Tobacco habits, working hours, COVID-19 in European prisons, California water wells, and toothbrushing.

Tobacco habits. Every few years since 1992, the National Cancer Institute has sponsored the Tobacco Use Supplement to the Current Population Survey, administered by the US Census Bureau. In addition to extensive demographic information, the supplement asks about historical tobacco usage (“Have you smoked at least 100 cigarettes in your entire life?”), preferences (“Do you usually smoke menthol or non-menthol cigarettes?”), purchasing habits, e-cigarettes, and much more. Anonymized responses and documentation are available for all survey waves through 2018–19. Previously: The CDC’s Behavioral Risk Factor Surveillance System (DIP 2016.09.14). [h/t Christian Gunadi et al. + Kevin Lewis]

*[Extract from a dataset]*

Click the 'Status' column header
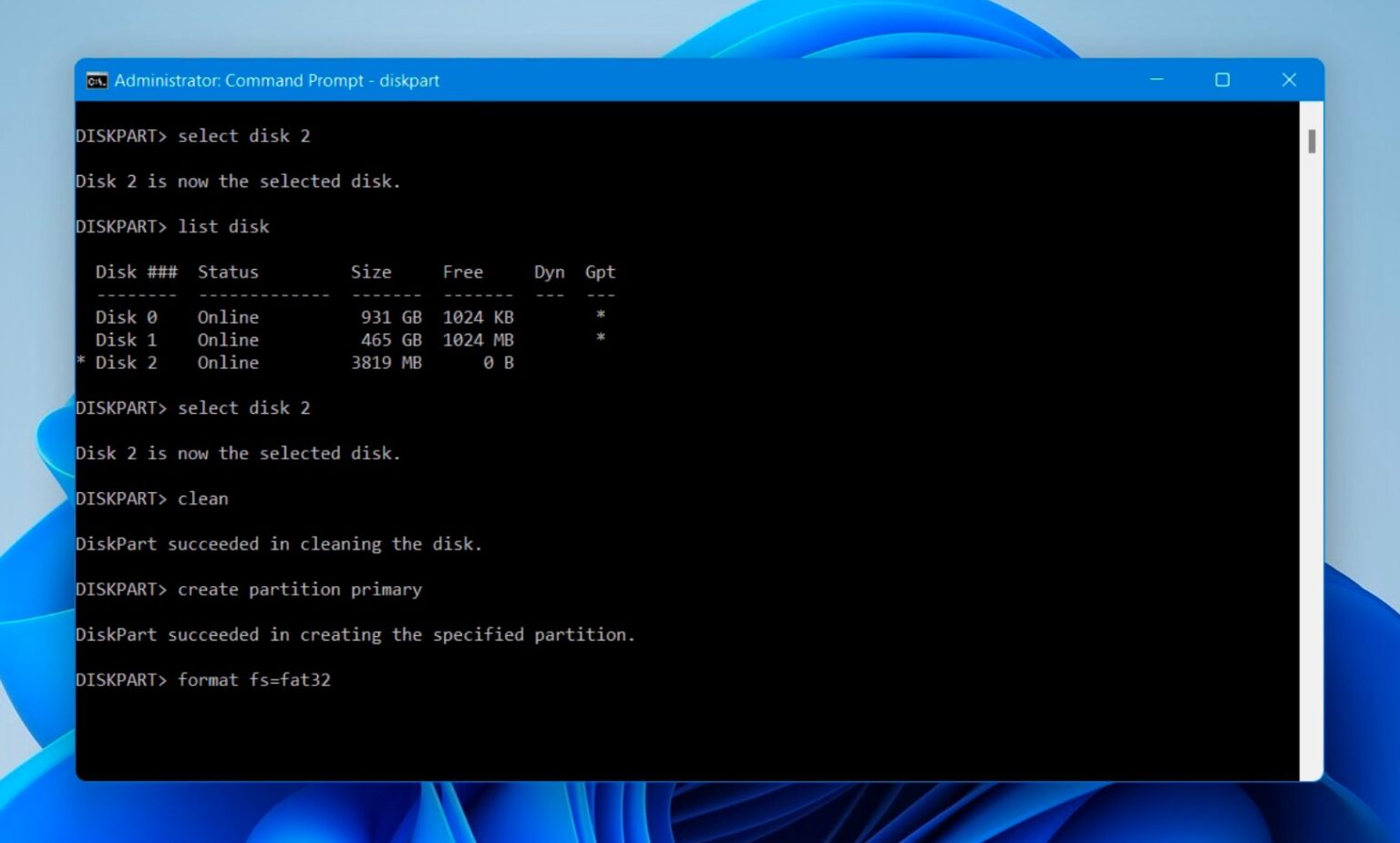The width and height of the screenshot is (1400, 843). pyautogui.click(x=228, y=272)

Working hours. Political scientist Magnus Bergli Rasmussen has compiled data on the regulation of laborers’ total work hours in nearly every country since 1789, available as a Stata file. For each year and territory, the dataset indicates whether such laws existed, the “normal” number of contractually-obligated weekly hours, the maximum number of hours allowed, and increases in pay for overtime. Read more: “The Great Standardization: Working Hours Around the World,” in which Rasmussen describes the dataset’s construction.

COVID-19 in European prisons. A collaboration coordinated by Deutsche Welle and the European Data Journalism Network has gathered data on the pandemic’s impact on prisoners and prison staff in dozens of European countries, including the number of COVID-19 tests, cases, and deaths over time. The data also note the types of preventative measures and vaccine policies in place. Previously: US prison COVID-19 data from the Marshall Project and AP (DIP 2020.05.06) and the New York Times (DIP 2021.04.21). [h/t Lorenzo Ferrari]

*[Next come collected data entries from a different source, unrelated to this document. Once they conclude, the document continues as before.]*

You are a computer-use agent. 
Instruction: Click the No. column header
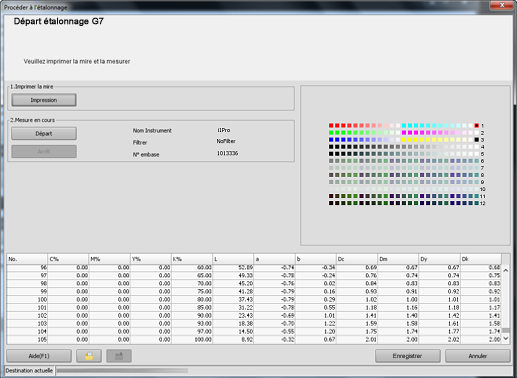coord(27,259)
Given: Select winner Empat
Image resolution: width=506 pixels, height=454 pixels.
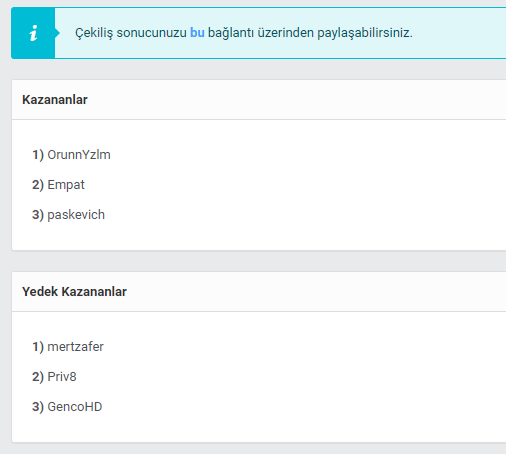Looking at the screenshot, I should (66, 185).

California water wells. Domestic wells in the San Joaquin Valley “are drying up at an alarming pace” amid “a frenzy of new well construction and heavy agricultural pumping,” according to a Los Angeles Times article last week. Data reporter Gabrielle LaMarr LeMee’s analysis provides the quantitative backbone, drawing on three state datasets: well completion reports and periodic groundwater level measurements, both of which go back more than a century, and household water supply shortage reports since 2013.

Toothbrushing. Zawar Hussain et al. recorded data from 120 electric and manual toothbrushing sessions, using sensors attached to the brush handle and brusher’s wrist. Each session’s data files trace the sensors’ positions over time and indicate the brush type, participant’s gender, age, and handedness, and more.